▸ Qué hacer:
• A. Reproduce literalmente el fragmento del texto sobre el asesinato de José Joaquín Tinoco que empieza con "La Nacion (Costa" y sigue hasta "las presiones internacionales.".
• B. Según el texto sobre el asesinato de José Joaquín Tinoco, ¿qué cargo tenía José Joaquín Tinoco?

▸ Texto proporcionado:
╔══
La Nacion (Costa Rica) - Ancora
Para no olvidar:
El asesinato del hermano del dictador Federico Tinoco representa el clímax de una escalada de acontecimientos de violencia que enturbiaron la vida y la política costarricense en la segunda década del siglo veinte, y vino a significar una pausa en la crónica de un éxodo anunciado que organizaba la familia que había acaparado el poder y la fuerza represiva del país, en vista de la situación de malestar y las presiones internacionales.
La más reciente obra de Carlos Cortés El año de la ira (2019), publicada en el centenario del asesinato del Ministro de Guerra José Joaquín Tinoco, ensaya a novelar una reconstrucción del crimen político y recompone los espacios, los días, horas y minutos del episodio, así como los actores y los eventos causantes y sus consecuencias. La novela fluye como si se tratara de rearmar un espejo hecho astillas porque “la lenta trituradora del olvido” (p. 44) había comenzado a pulverizarlo todo, como dice uno de sus narradores.
╚══
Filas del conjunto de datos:
╔══
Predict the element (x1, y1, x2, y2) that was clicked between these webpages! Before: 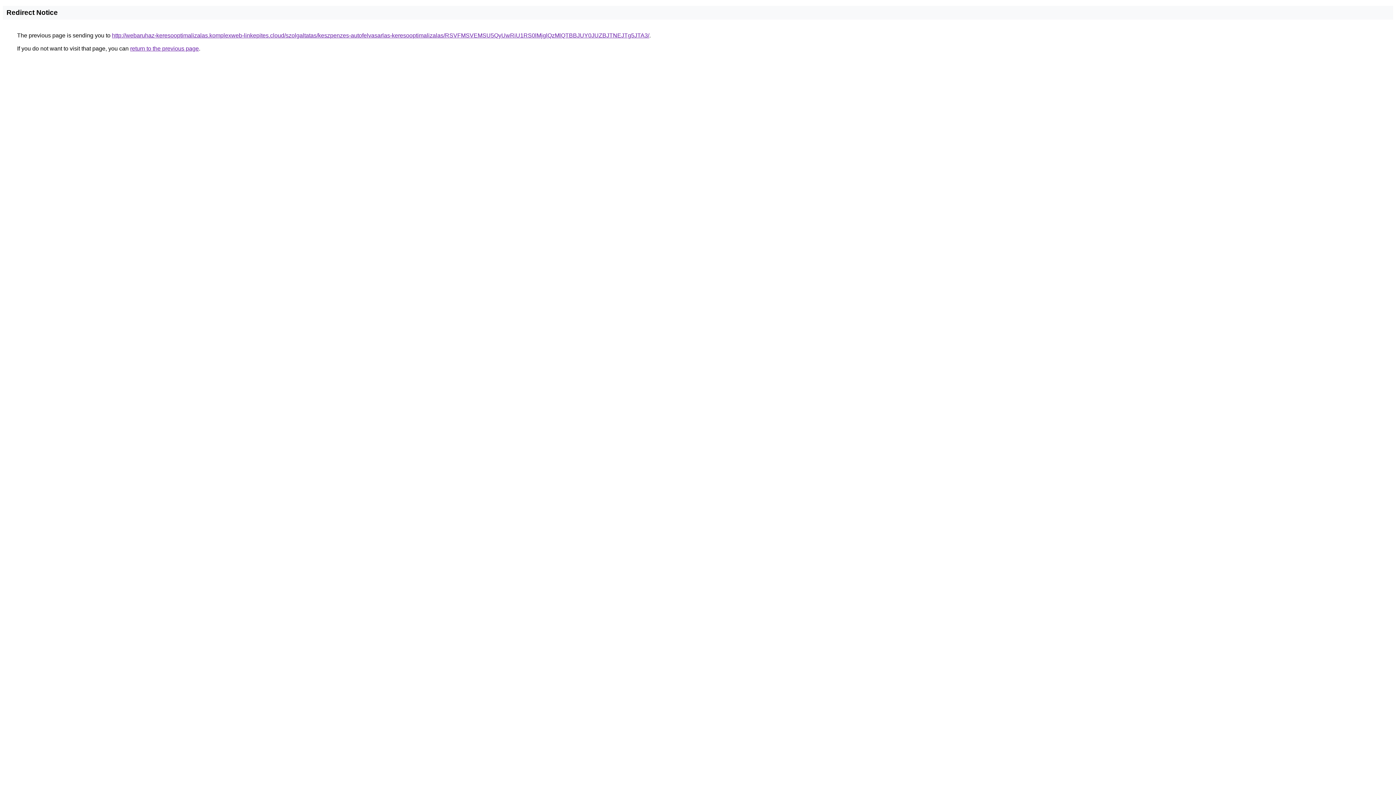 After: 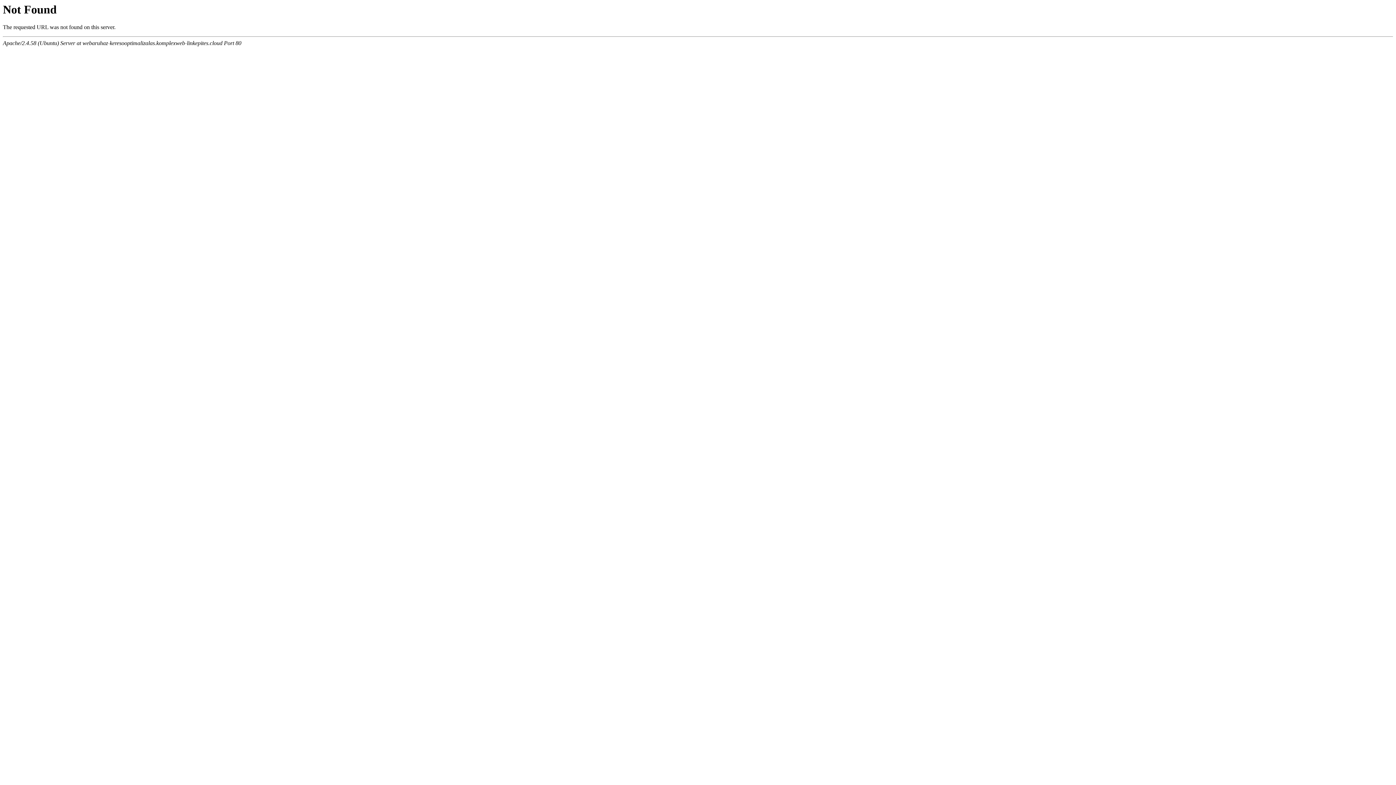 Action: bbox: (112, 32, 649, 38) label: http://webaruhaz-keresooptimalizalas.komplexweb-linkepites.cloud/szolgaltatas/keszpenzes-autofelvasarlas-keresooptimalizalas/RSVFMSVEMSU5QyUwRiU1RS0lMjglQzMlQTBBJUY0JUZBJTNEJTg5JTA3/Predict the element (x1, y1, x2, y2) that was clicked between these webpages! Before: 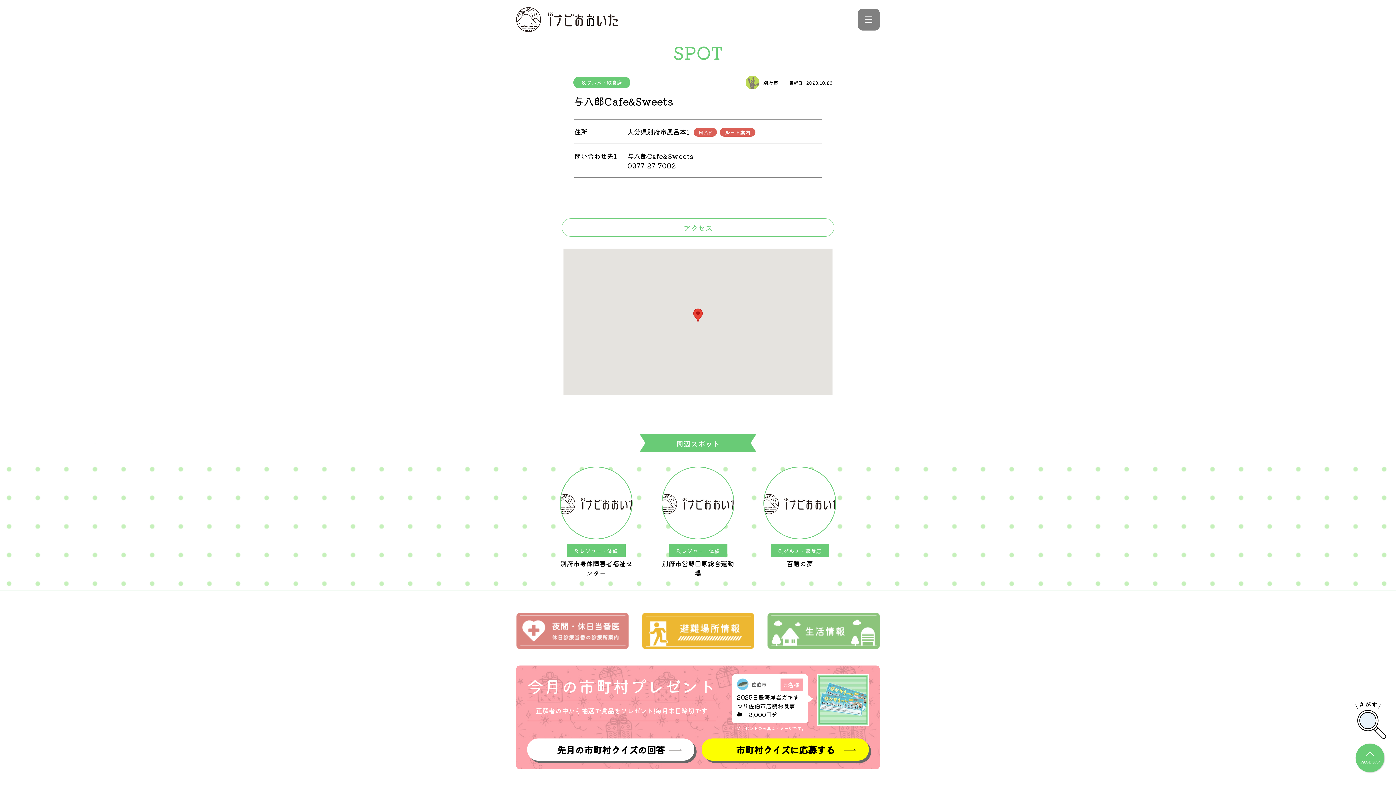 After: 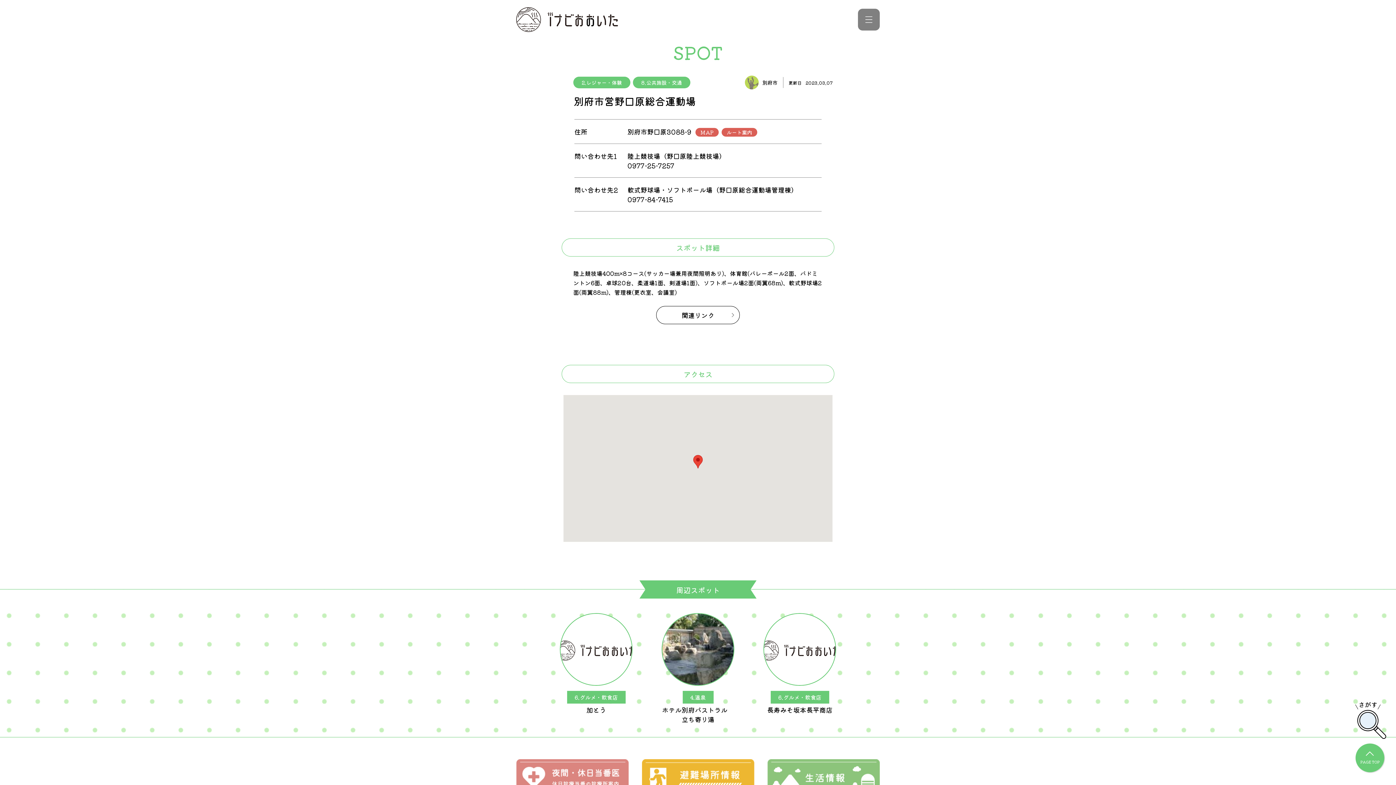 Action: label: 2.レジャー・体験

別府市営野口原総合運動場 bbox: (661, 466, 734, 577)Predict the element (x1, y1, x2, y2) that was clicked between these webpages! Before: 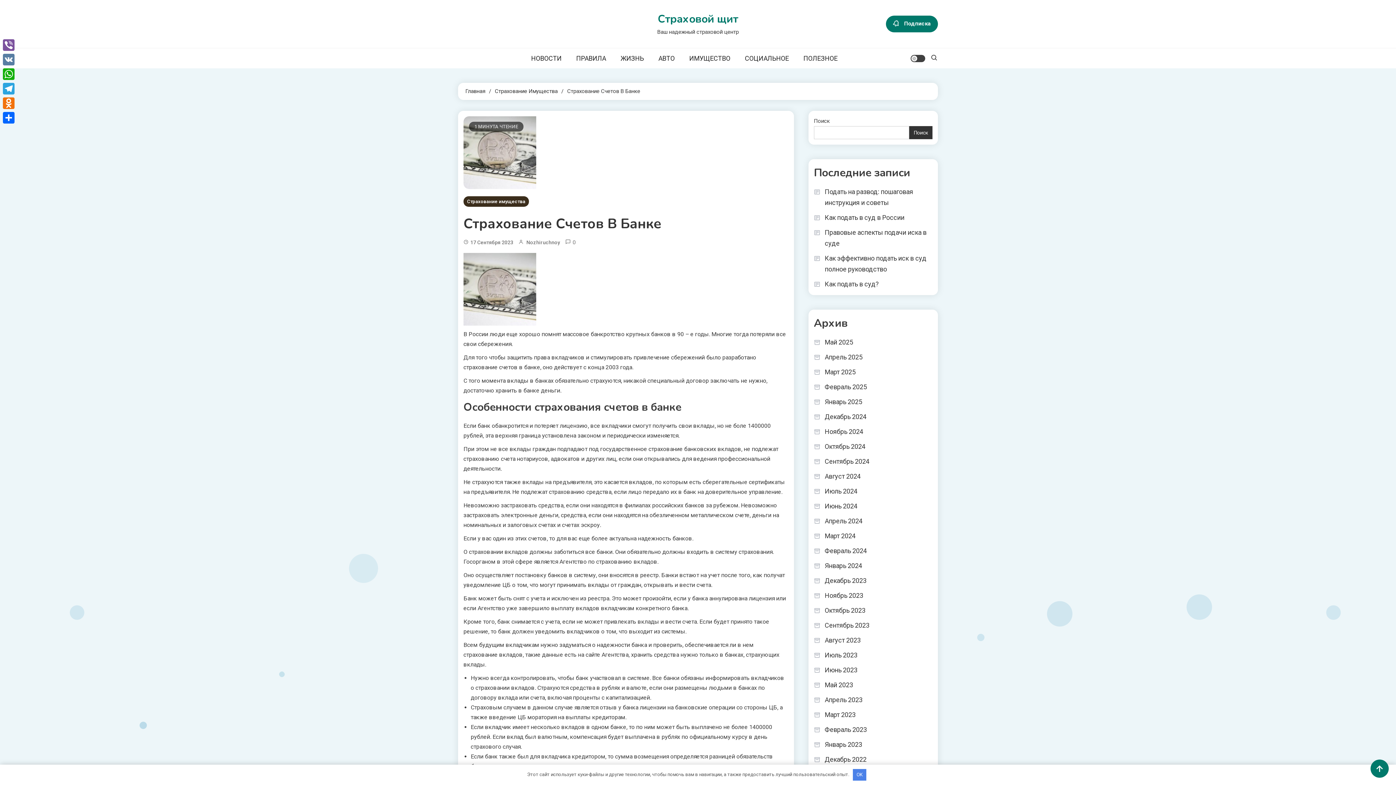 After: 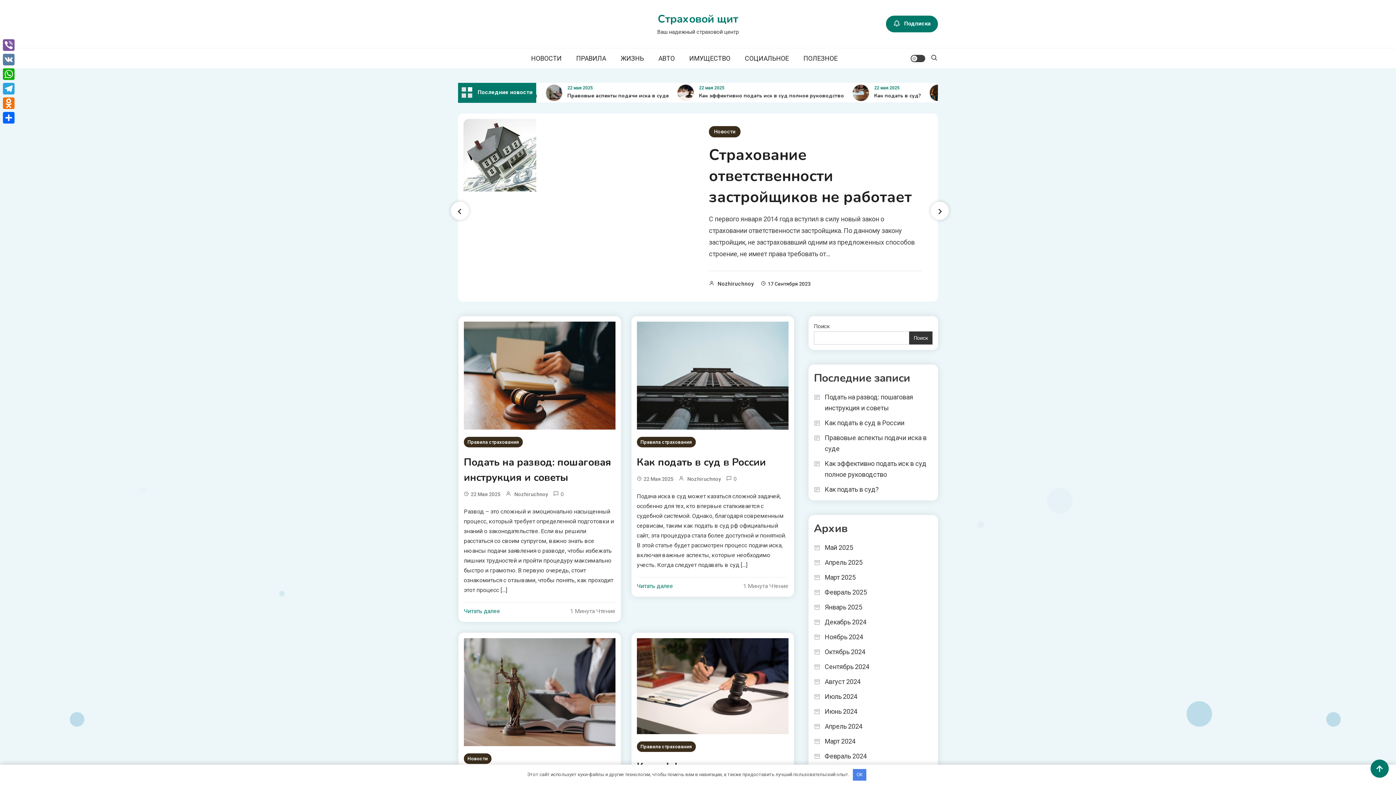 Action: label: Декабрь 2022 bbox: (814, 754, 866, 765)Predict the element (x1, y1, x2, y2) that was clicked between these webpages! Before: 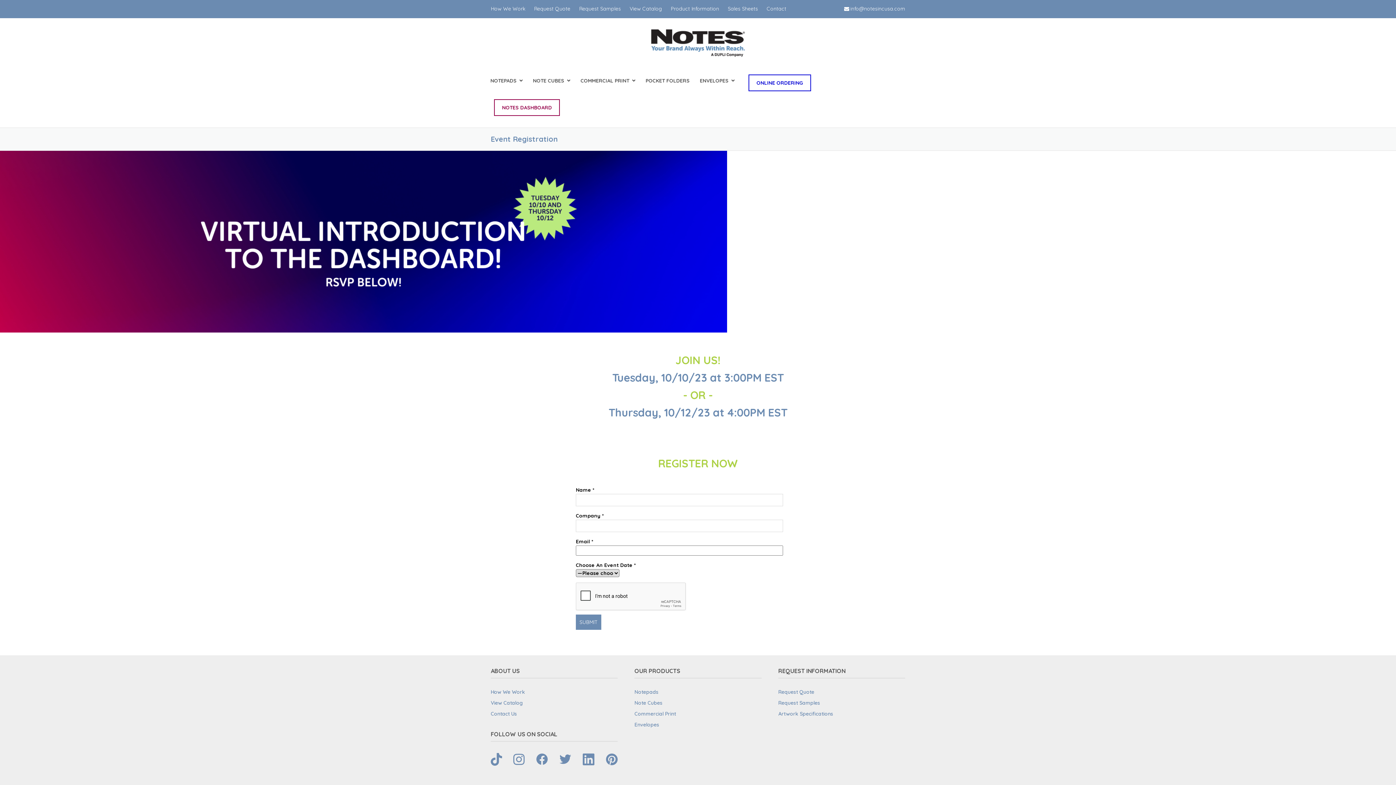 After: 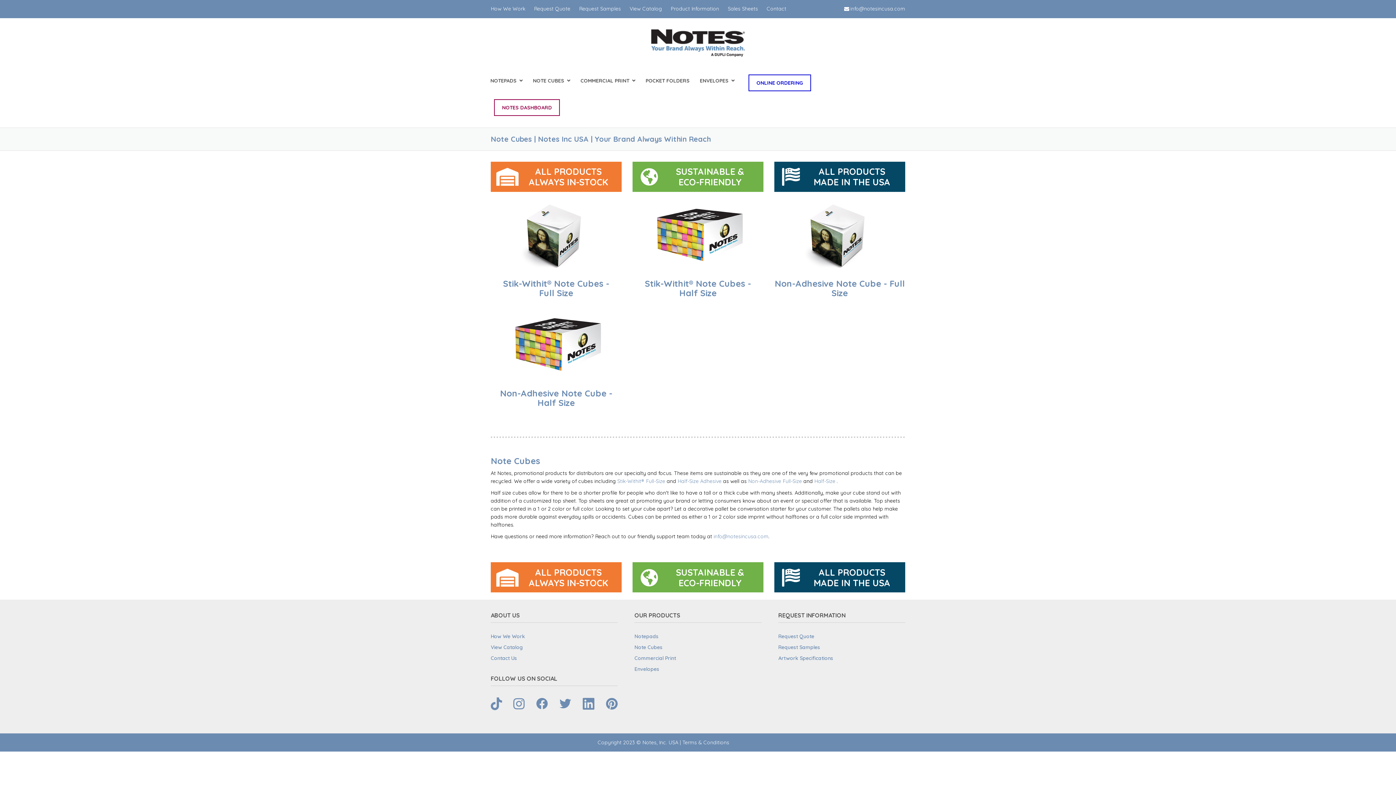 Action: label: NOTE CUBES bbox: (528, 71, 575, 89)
╚══
▸ Respuestas:
• A.
La Nacion (Costa Rica) - Ancora
Para no olvidar:
El asesinato del hermano del dictador Federico Tinoco representa el clímax de una escalada de acontecimientos de violencia que enturbiaron la vida y la política costarricense en la segunda década del siglo veinte, y vino a significar una pausa en la crónica de un éxodo anunciado que organizaba la familia que había acaparado el poder y la fuerza represiva del país, en vista de la situación de malestar y las presiones internacionales.

• B. José Joaquín Tinoco era Ministro de Guerra.